It does seem insane, when you drive through Otara and poor buggers can hardly put food on their flaming plate, while others are earning millions of dollars. Waikato farmer, Lloyd Downing
Work in progress
By Roger Childs

The recent government reaction to the successful pay-equity test case is good news. However there is still a yawning income gap between rich and poor, and too many people are paid far too little.
The minimum wage is a paltry $15.78 an hour and there are far more women than men on this basic rate.
The concept of the living wage is better at $$20.20, and this should become the minimum at least.
If we are going to deal with our appalling poverty – we are low down in the OECD list – we need to ramp up what the poor are paid and get serious about gender equality in remuneration.
A history of inequality
When I started teaching many decades ago, there were separate scales for men and women. Males were favoured on the basis of the dubious principle that men were the principle bread-winners. This was fortunately rectified a few years later.
In 1972 the Equal Pay Act brought about the elimination and prevention of gender discrimination in remuneration rates in all sectors of paid employment. However, average incomes for women have continued to lag behind their male counterparts.
Periodically there has been debate on the issue eg whether nurses (mainly women) should get similar pay rates to the police (mainly men).
There has long been a strong feeling that employers, invariably males, were paying the minimum wage to employees in sectors such as cleaners and rest home workers because they were women. Matters came to a head with the recent Supreme Court case.
Some redress of the grievances
Kristine Bartlett backed by the unions, won her case, on the issue that aged-care workers were being under-paid on gender grounds.
The outcome is good for them, as on July 1 everyone in the sector will get at least $19 per hour. Hopefully this will flow on to other poorly-paid employment areas where women predominate.
However, what the rest home workers will earn from the second half of 2017 still puts them below the minimum wage. Furthermore, disparities and discrimination still remain between men and women.
In the United States, there has recently been a well-publicised case where a professional woman started a new job and found that a male colleague doing exactly the same work was being paid more. Why? He had been paid at a higher rate in his previous job than her, and their employer had based their relative salaries on this information.
Marxism, Occupy and America

One of the basic principles of Marxism was that more and more wealth would be accumulated by fewer and fewer people, and that ultimately the proletariat (workers) would rise up and overthrow the capitalist system.
In modern times the closest we have got to that was in the Occupy Movement which started in Wall St in 2011. It had its echo in New Zealand and people will recall activists camping on the edge of Wellington’s civic square.

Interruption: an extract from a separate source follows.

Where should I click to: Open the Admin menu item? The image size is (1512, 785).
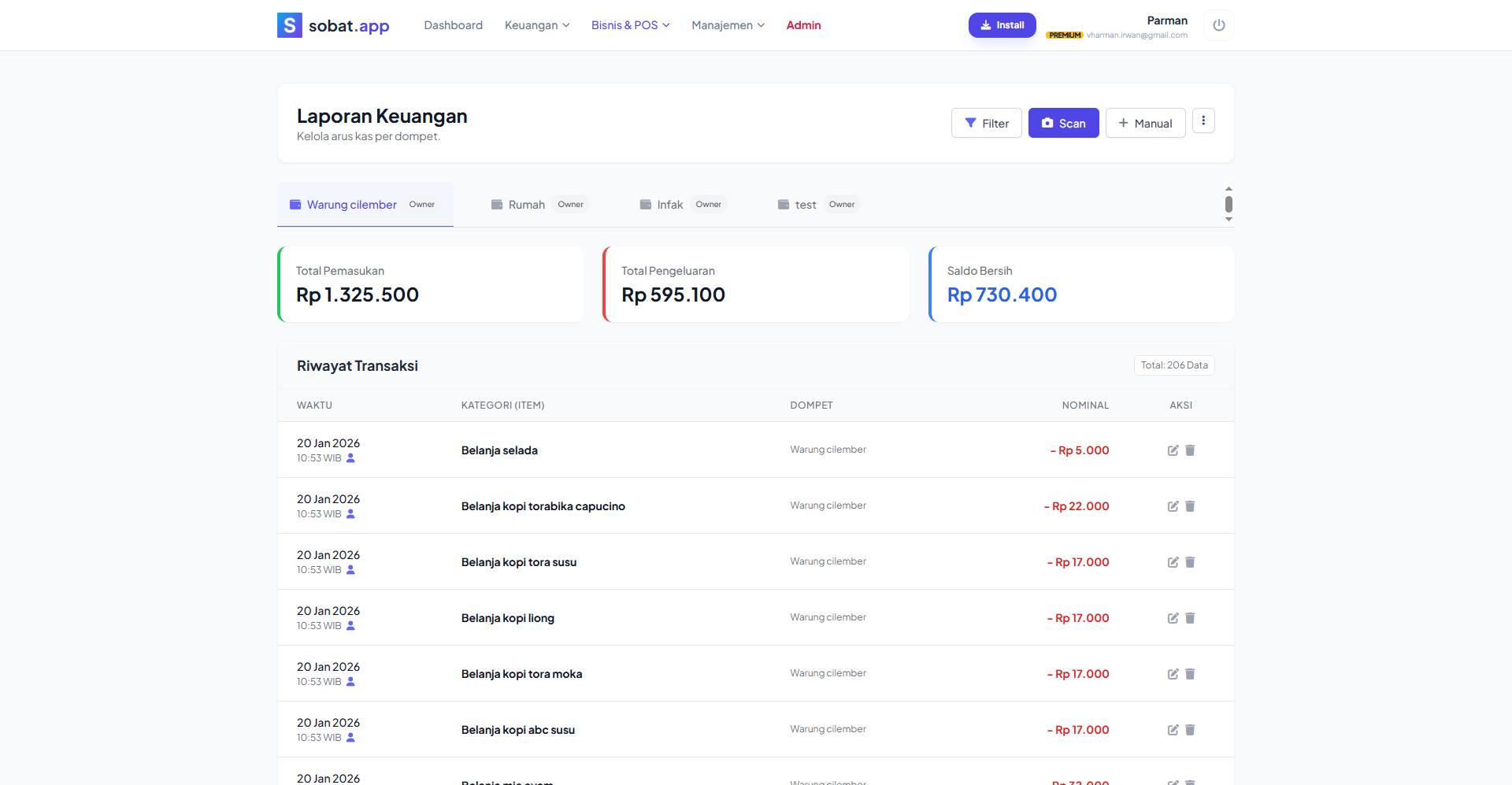click(x=803, y=25)
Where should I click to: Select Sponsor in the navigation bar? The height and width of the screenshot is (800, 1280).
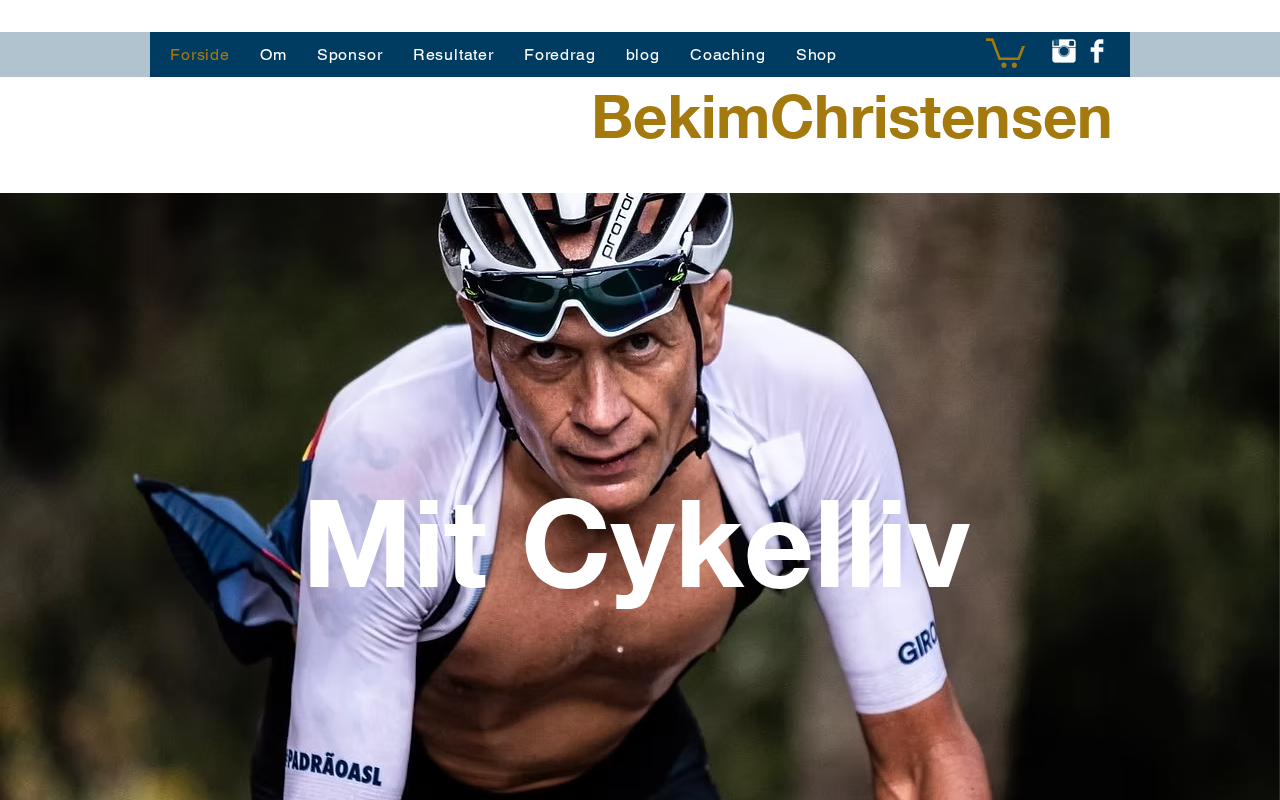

Basically Occupy was spawned by the financial crisis which the Bush Administration did nothing to prevent and passed on to Obama. It was a protest against social and economic inequality and wanted governments to act against corporations with their growing power, obscene profits and rampant tax avoidance.
Obama initially appeared to be sympathetic and made comments about filthy rich business leaders paying less percentage tax than their secretaries.
Unfortunately he was reigned in by advisers who has worked for Goldman Sachs and other financial institutions. The administration bailed out corporations in trouble and did nothing about getting them to pay tax.
Trump is unlikely to do anything either, and won’t even release his tax returns.
Obscene disparities in New Zealand earnings
Many years ago there was a front page story on the annual pay packet for the CEO of Westpac. The paper worked out that with his $4 million + salary he was being paid 128 times more than one of his tellers.
In New Zealand CEO salaries are small by world standards, but the inequalities in our country continue to increase. People are worthy of their hire, but not worth millions.
Fonterra’s Theo Spierings may have felt good about freezing his $4.9m annual salary back in January, but if his mother was in a rest home her carers would be lucky to earn $40,000, even after 30 June.
This year’s election will hopefully feature income disparity as a major issue. Already Gareth Morgan’s Opportunities Party is raising the issue of introducing a Universal Basic Income which would provide everyone with $10,000 for starters and then there would be top ups.
Let the debate begin; there is a long way to go on closing income disparities and eliminating poverty in God’s Own Country.
Even before the care givers have received a cent of their pay settlement the National Government have begun moved to change the rules so that a similar claim in the future would not be able to succeed. They say they are committed to pay equity. Yeah, right!